▶ [What you have to do]:
Set down exactly, and only, the lines from the one with "You are a GUI" to the final line of the entries, both included.

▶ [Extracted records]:
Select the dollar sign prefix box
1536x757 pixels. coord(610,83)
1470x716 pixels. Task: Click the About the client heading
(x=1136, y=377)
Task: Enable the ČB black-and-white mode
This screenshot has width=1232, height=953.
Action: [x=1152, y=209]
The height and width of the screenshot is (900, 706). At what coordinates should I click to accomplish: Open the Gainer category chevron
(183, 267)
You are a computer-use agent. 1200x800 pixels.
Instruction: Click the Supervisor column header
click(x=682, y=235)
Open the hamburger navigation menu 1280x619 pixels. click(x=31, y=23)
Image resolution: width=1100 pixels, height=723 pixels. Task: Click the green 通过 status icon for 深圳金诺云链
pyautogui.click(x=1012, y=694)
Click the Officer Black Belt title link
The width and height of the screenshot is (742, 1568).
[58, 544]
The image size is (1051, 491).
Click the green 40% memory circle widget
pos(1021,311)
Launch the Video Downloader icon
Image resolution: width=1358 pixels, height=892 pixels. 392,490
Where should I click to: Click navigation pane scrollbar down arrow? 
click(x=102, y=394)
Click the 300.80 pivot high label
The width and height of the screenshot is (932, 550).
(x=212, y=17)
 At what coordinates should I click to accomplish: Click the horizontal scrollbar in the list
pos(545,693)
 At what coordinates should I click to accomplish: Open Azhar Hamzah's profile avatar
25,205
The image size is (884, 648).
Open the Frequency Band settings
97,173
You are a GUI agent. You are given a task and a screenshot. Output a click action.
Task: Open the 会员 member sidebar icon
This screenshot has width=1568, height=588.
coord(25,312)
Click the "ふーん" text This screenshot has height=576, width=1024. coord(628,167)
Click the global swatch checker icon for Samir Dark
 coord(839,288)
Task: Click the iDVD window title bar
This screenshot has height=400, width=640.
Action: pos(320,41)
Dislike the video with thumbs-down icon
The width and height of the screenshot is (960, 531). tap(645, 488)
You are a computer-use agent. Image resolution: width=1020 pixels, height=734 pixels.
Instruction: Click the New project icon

▶ [Expected answer]:
You are a GUI agent. You are given a task and a screenshot. Output a click action.
Task: Open the 会员 member sidebar icon
This screenshot has width=1568, height=588.
coord(25,312)
Click the "ふーん" text This screenshot has height=576, width=1024. coord(628,167)
Click the global swatch checker icon for Samir Dark
 coord(839,288)
Task: Click the iDVD window title bar
This screenshot has height=400, width=640.
Action: pos(320,41)
Dislike the video with thumbs-down icon
The width and height of the screenshot is (960, 531). tap(645, 488)
You are a computer-use agent. Image resolution: width=1020 pixels, height=734 pixels.
Instruction: Click the New project icon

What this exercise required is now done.